Jun 8, 2017: Chest & Waist, 00:47:19
- Dumbbell incline bench press: 20*2kg, 10, 10, 10reps
- Dumbbell bench press: 20*2kg, 10, 10, 10reps
- Dumbbell reverse grip bench press: 15*2kg, 12, 12, 12, 12reps
- Dumbbell fly: 15*2kg, 12, 9, 9reps
- Crunch: 20, 20, 20reps
- Cross body crunch: 15, 15, 15reps
- Bridging: 20, 20, 20reps
- Reverse crunch: 20, 15, 15reps
昨日は筋トレをお休みしましたが,仕事に生活に色々タスクをこなしまくりに一日でした. さすがに疲れたのか,昨晩に8時間睡眠をとってしまいました. 空腹感を感じたので,手早く作れるココアもちを食べ,ホエイプロテインも補給してからトレーニングルームに向かいました.
今回からベンチプレス2種目で20kgに挑戦しています. いずれも10repsを3setsできたので,次回は22.5kgに挑戦するか考え中です.
- メリット:プレートの付け替えが楽(22.5kgだと2枚ずつ,20kgだと3枚ずつ)

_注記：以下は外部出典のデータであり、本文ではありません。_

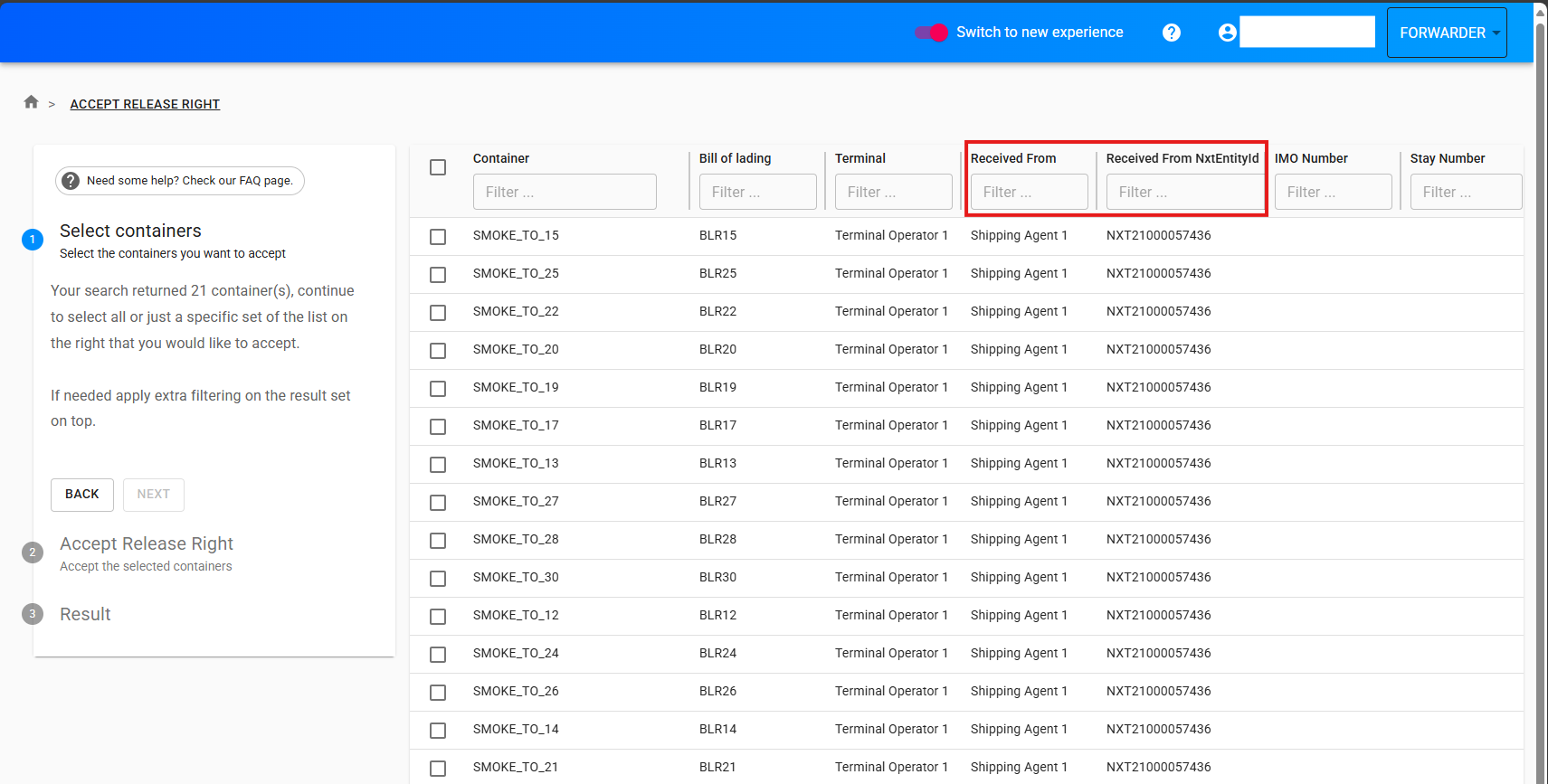Image resolution: width=1548 pixels, height=784 pixels.
Task: Click the step 2 Accept Release Right circle
Action: tap(33, 553)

- デメリット:10repsできるのは1set目だけになりそうなので,達成感は落ちそう
リバースグリップでのベンチプレスは,うっかり前回17.5kgに増やしたのを失念して15kgで行なってしまいました. 3sets終えてから気がついたので,もう1set増やしてみました. 次回こそは17.5kgですね. そして大胸筋へのトドメにフライですが,2set目から急に腕が上がらなくなって10repsにも届かず. フライは筋トレ開始当初からやめずに続けている種目の一つ(もう一つはサイドレイズ)なので愛着がありますが,所詮は補助種目なのでこんなものでも仕方がないでしょう.

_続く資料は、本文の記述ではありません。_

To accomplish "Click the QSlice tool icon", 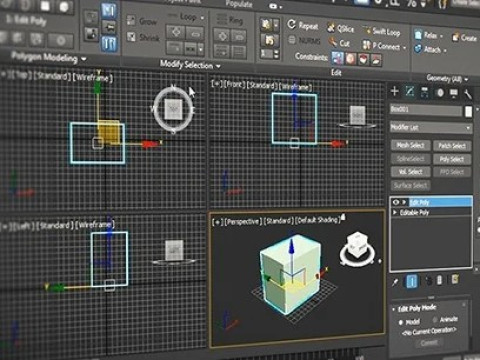I will [x=331, y=28].
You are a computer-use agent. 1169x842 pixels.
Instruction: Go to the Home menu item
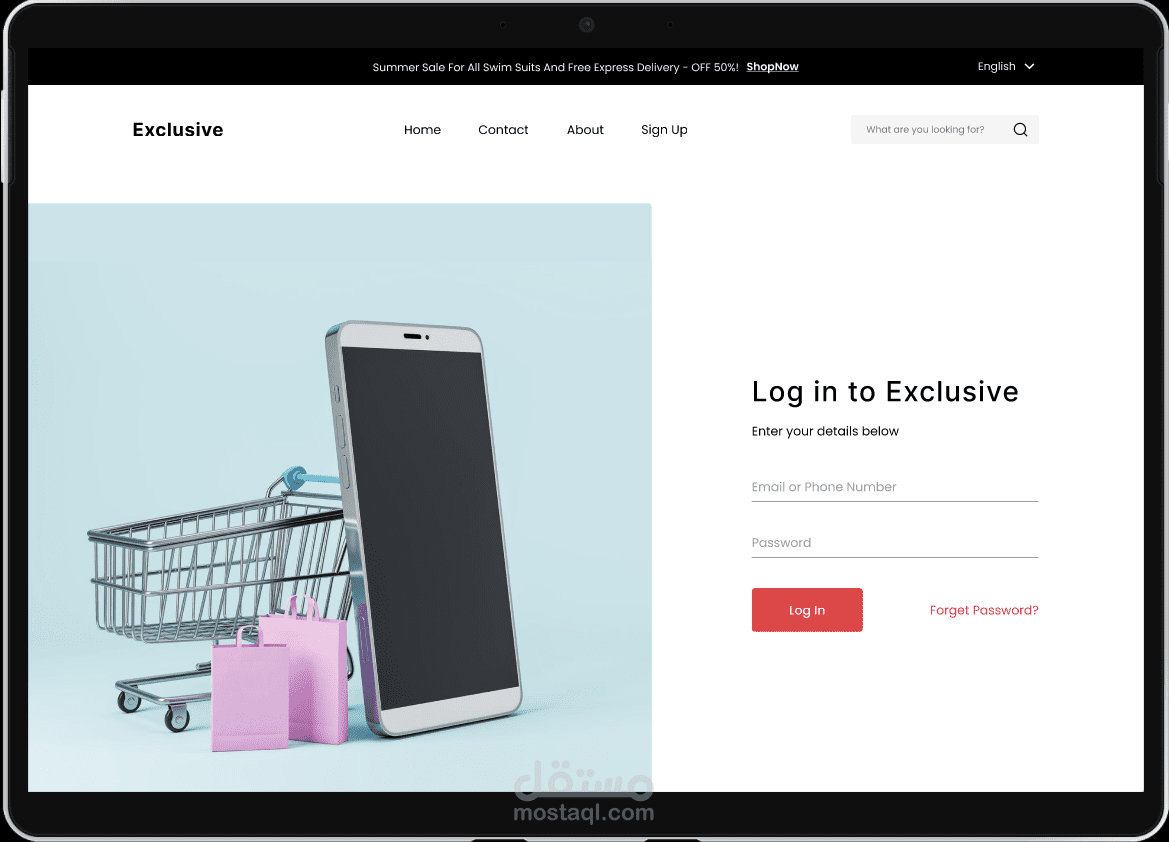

フライでの失速を受けて,当初鍛える予定だった腕の代わりに腹を鍛えることにしました. 記録での注目点はリバースクランチの2set目以降です. これまでフィニッシュで膝を伸ばして空中を蹴るようにしていたのを,より腹筋に効かせるべく膝を曲げたままにして背中を丸めたところ,15repsでもういいやという気分になりました. これからもこのフォームで効かせていきたいと思います.
明朝は業務の関係で30分弱程度になりますが,脚の筋トレを行います. また,今晩か明晩に腕を鍛える予定です. 明後日は出張で朝から出かけるため,休養日&チートデイとします.